Hacker Newsnew | past | comments | ask | show | jobs | submitlogin

> Read a CSV file, foo.csv, and sort by the sum of the 4th and 7th columns (which are integers):

Yes, that's a much better example. Here the "obvious" shell solution involves using awk to compute the sum of the two columns and putting it as the first field, sorting by the first field, and then removing that field. I guess a "rosetta stone" of such examples (e.g. on the frontpage of the site) would make a strong case for the interest of marcel.



Concretely,

    awk -F, -v OFS=, {print $2+$3, $1, $2, $3}' foo.csv  |  sort -n  |  cut -d, -f2-


I think this code does not fulfill the task: you need to sum columns 4 and 7, and keep the rest of the data intact in the output.

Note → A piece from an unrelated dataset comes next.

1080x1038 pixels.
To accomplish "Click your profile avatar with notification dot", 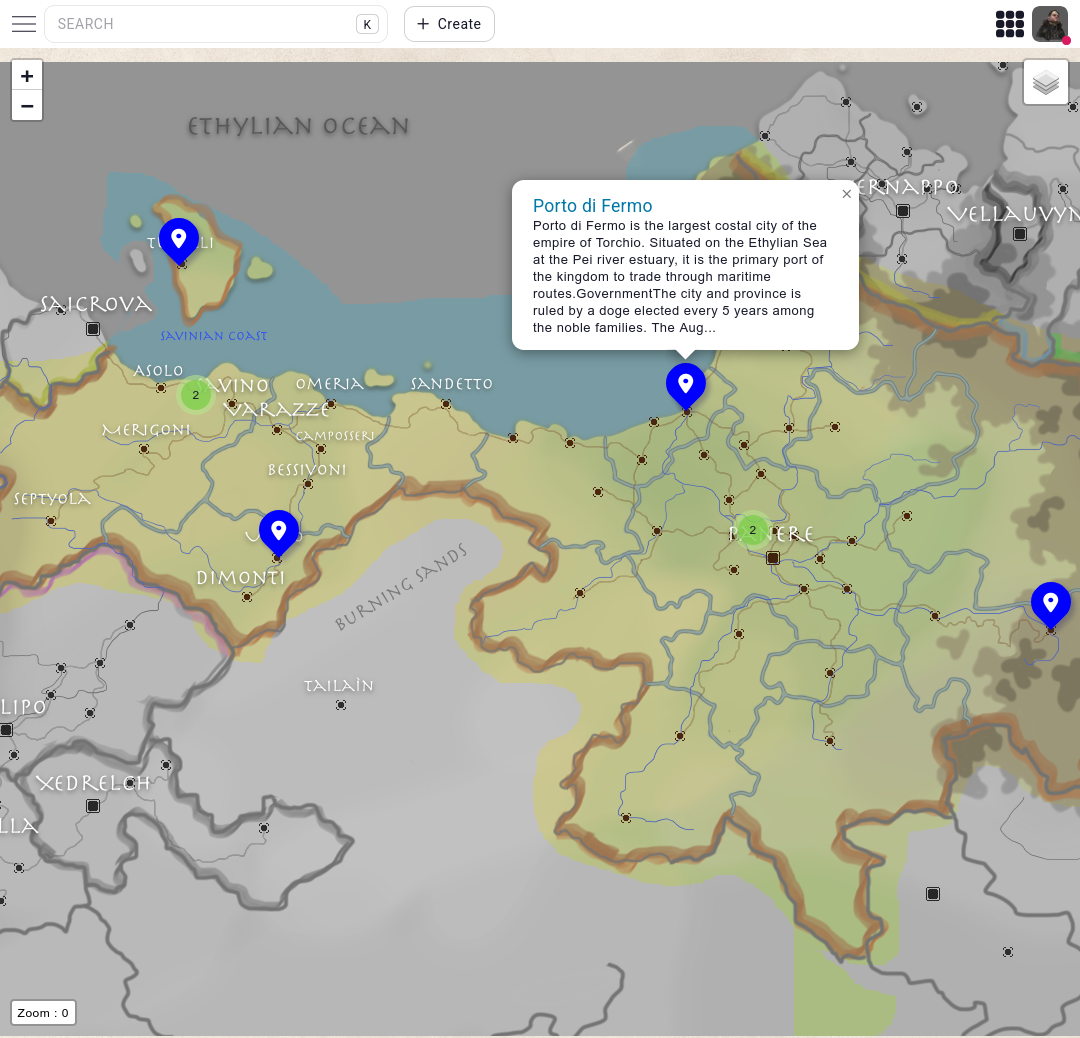I will (1049, 23).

You're right, that should be

      awk -F, -v OFS=, '{print $4+$7, $0}' foo.csv  |  sort -n -k1 -t, |  cut -f2- -d,

Explanation:

awk -F, -v OFS=, sets the input and output column separator to comma, '{print $4+$7, $0}' outputs the sum of column 4 and 7 before the rest of the line.

sort -n -k1 -t, sorts the file numerically on column 1, with comma separator.

cut -f2- -d, removes column 1, with comma separator.

This is of course not robust for general CSV files, but I don't think OPs marcel is either. A robust solution requires a proper CSV parser.

The biggest warts I see in the classic unix solution is that all the tools use different flags for the field separator.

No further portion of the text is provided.